Print the data starting with the line that contains "The image size is (1920, 1080)." and going on through the line that contains "the Clock Time", both included, and leave the pictures out of your answer.

BEGIN ROWS

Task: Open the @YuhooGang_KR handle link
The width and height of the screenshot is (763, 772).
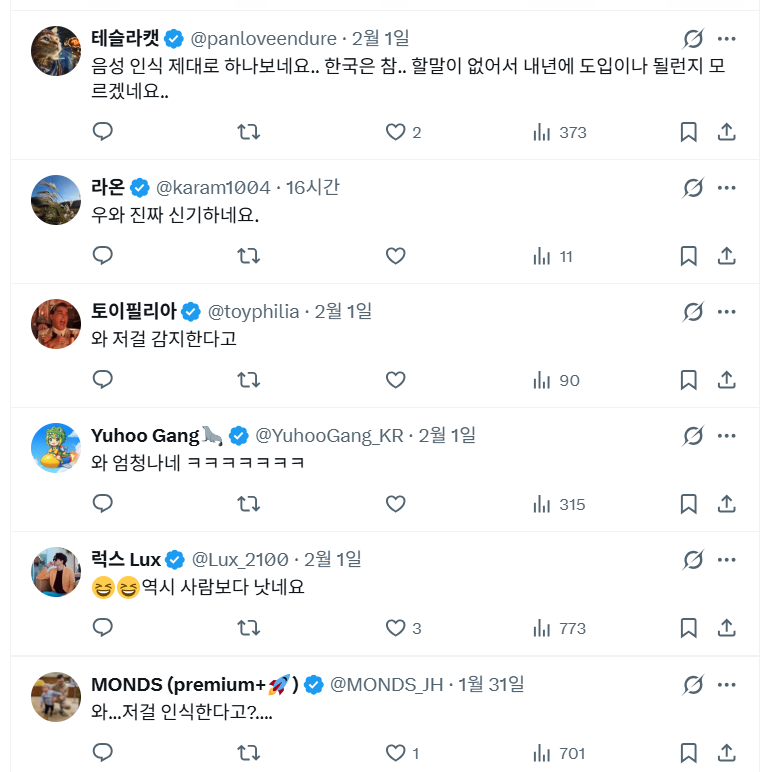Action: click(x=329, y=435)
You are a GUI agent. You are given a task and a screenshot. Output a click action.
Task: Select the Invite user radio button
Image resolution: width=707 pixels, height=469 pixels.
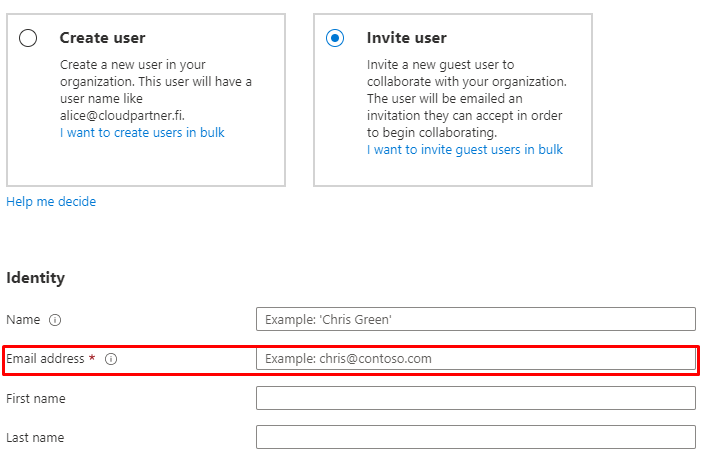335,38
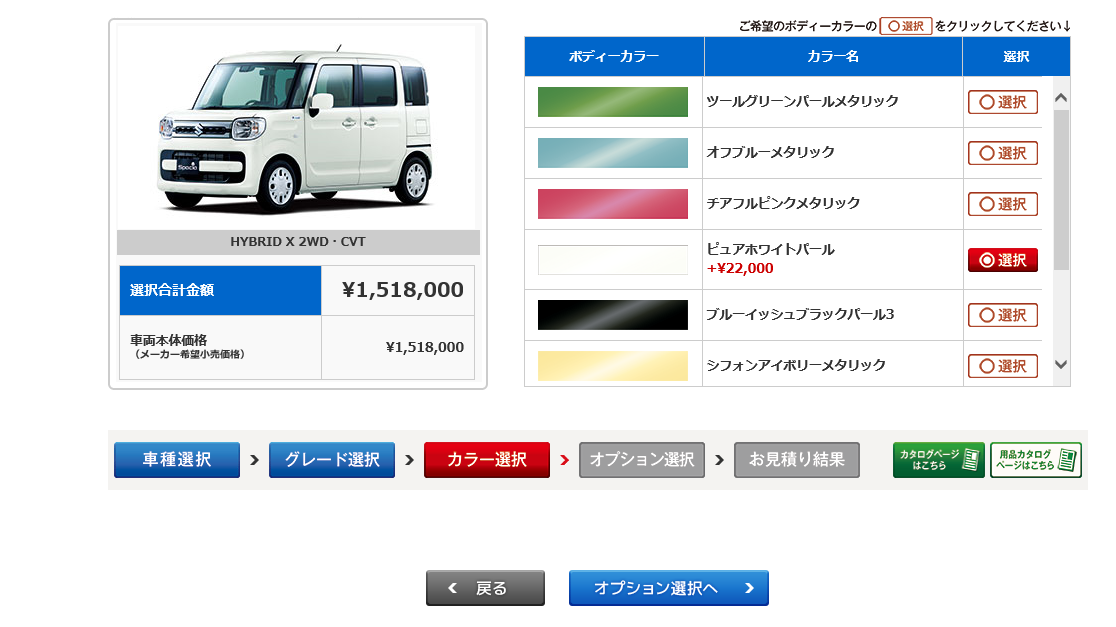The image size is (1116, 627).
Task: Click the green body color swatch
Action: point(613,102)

END ROWS
BEGIN ROWS

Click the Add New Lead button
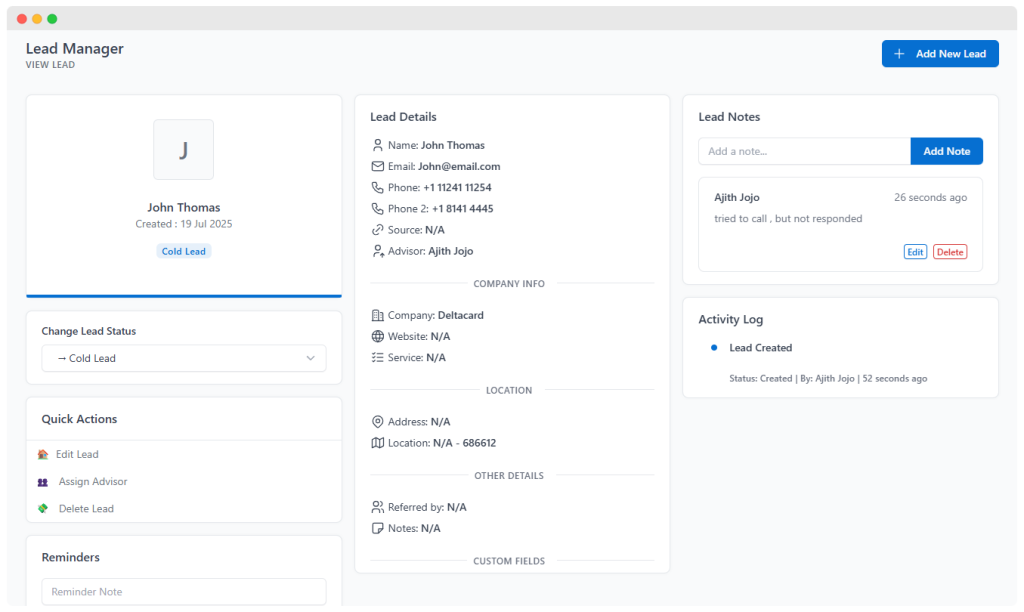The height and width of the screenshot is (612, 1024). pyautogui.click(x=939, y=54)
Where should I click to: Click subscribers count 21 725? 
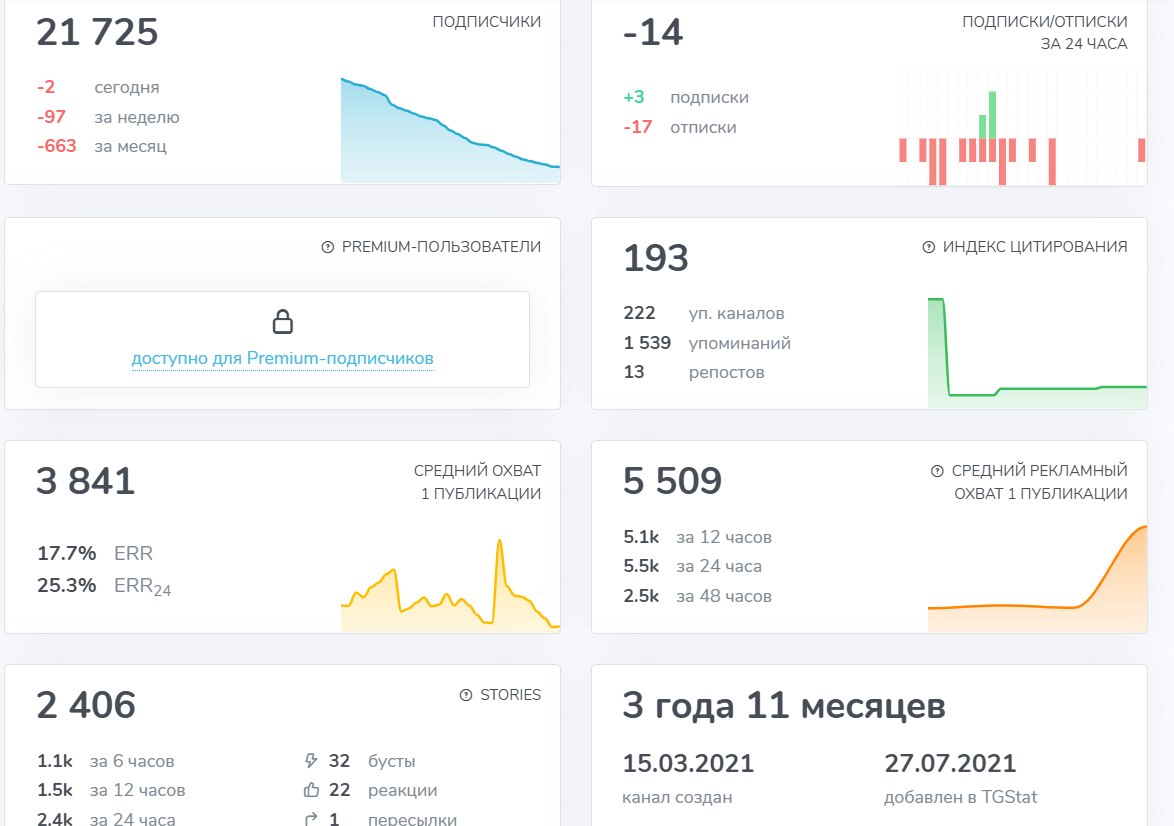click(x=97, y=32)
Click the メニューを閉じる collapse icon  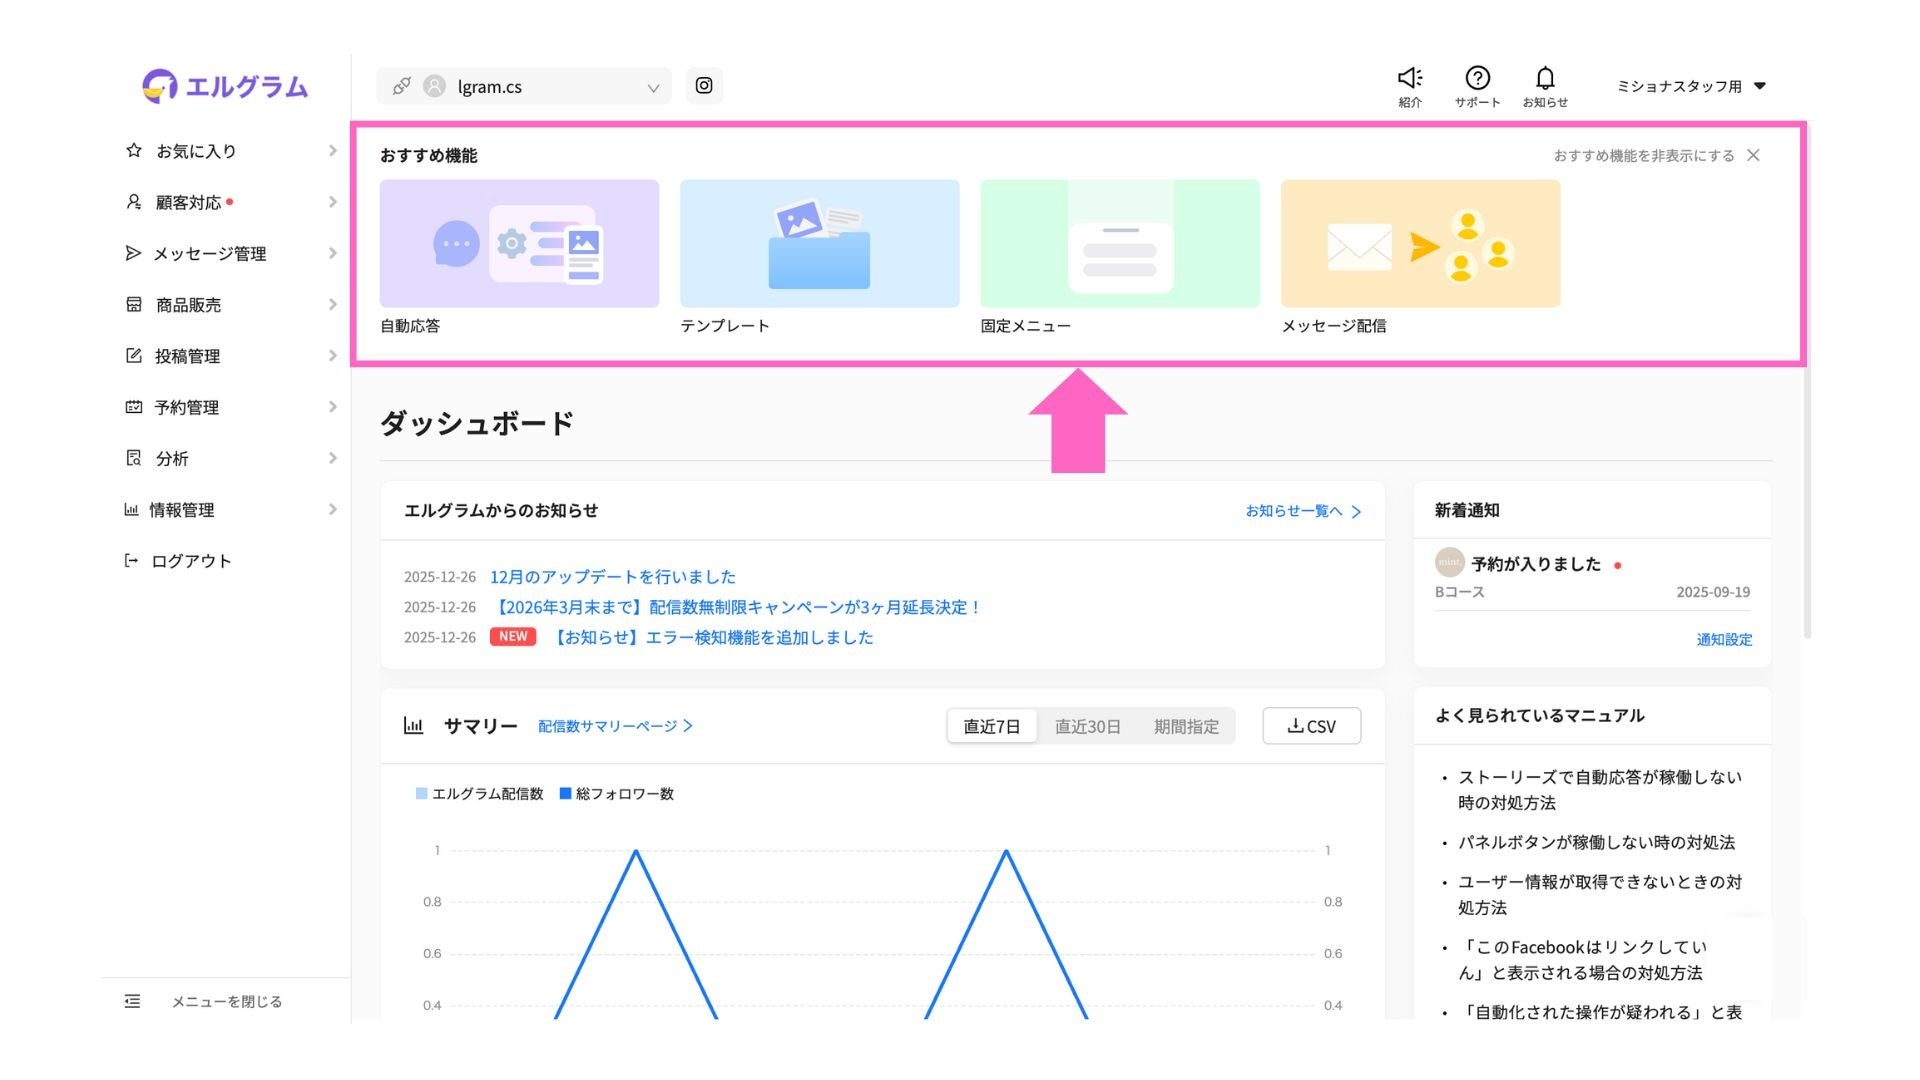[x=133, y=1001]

END ROWS
BEGIN ROWS

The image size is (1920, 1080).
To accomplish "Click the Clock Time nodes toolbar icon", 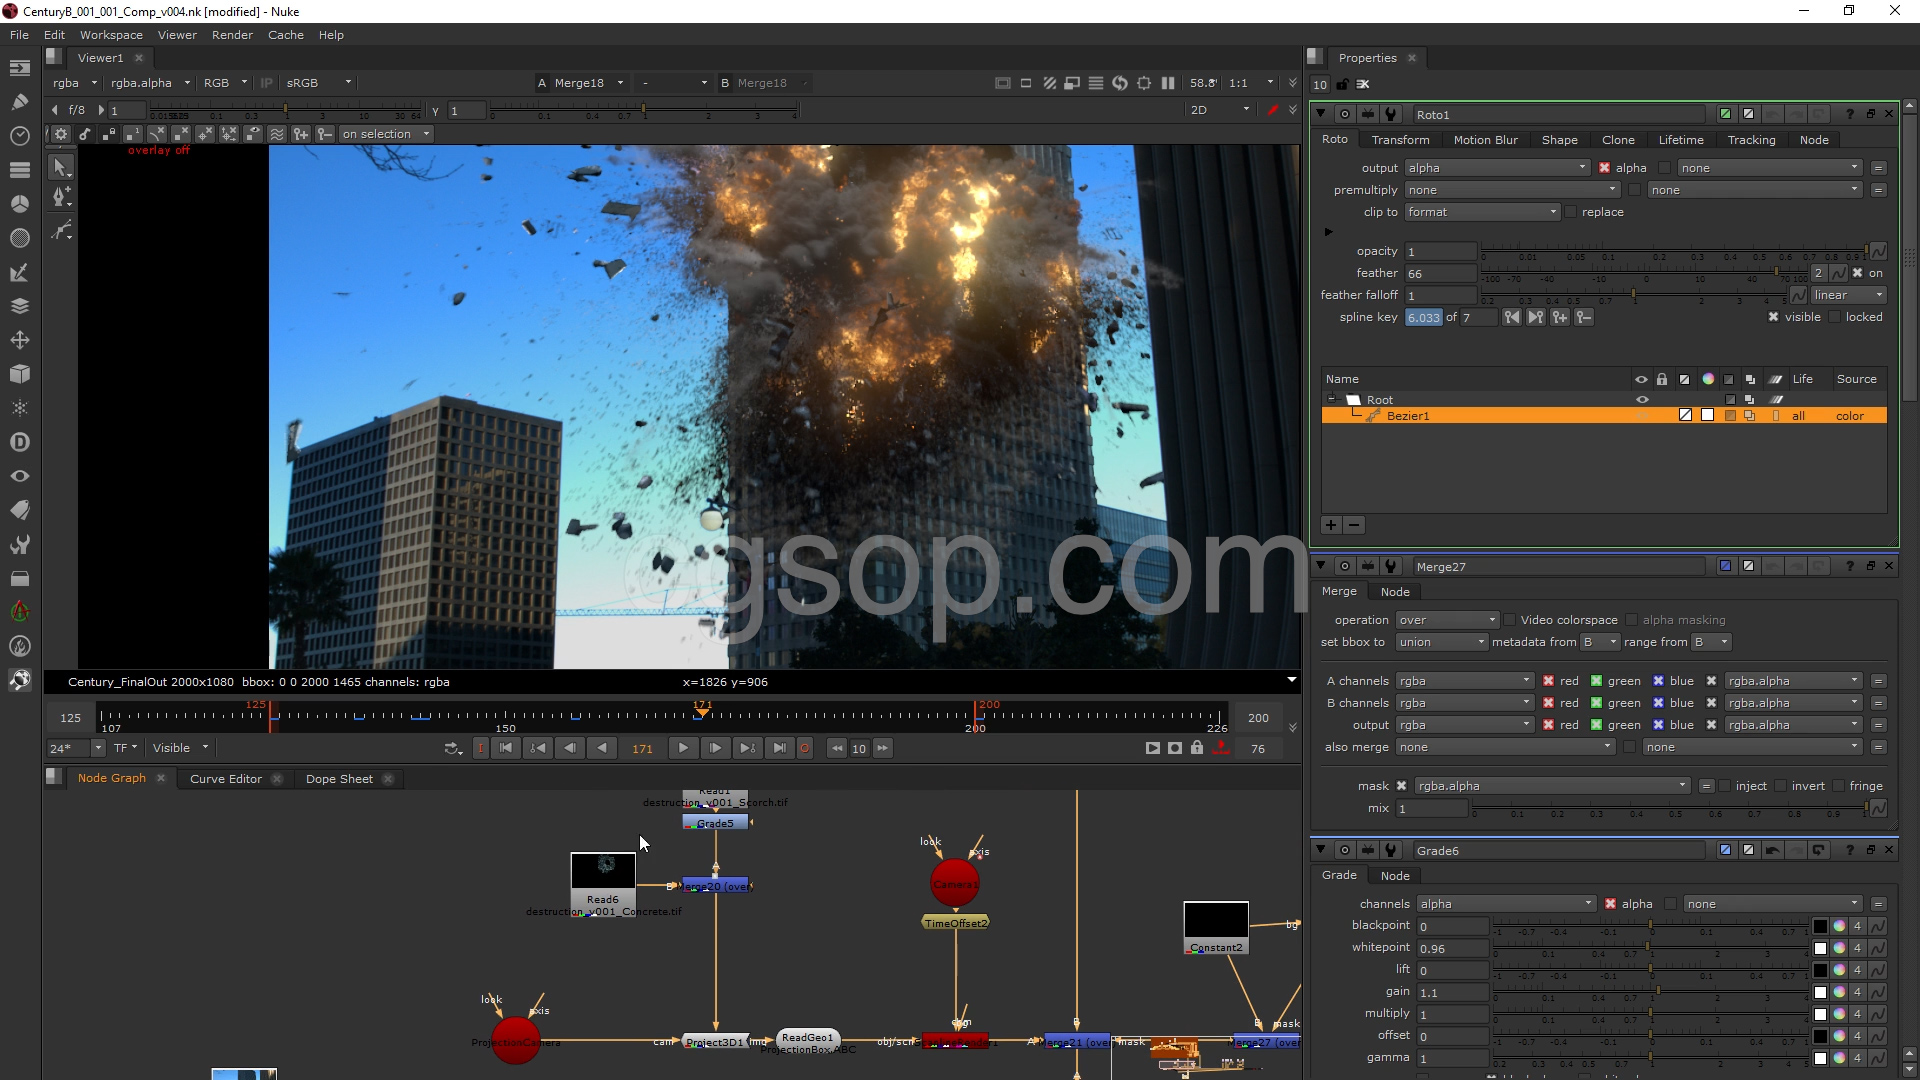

END ROWS

- [FINAL ANSWER]:
The image size is (1920, 1080).
To accomplish "Click the Clock Time nodes toolbar icon", 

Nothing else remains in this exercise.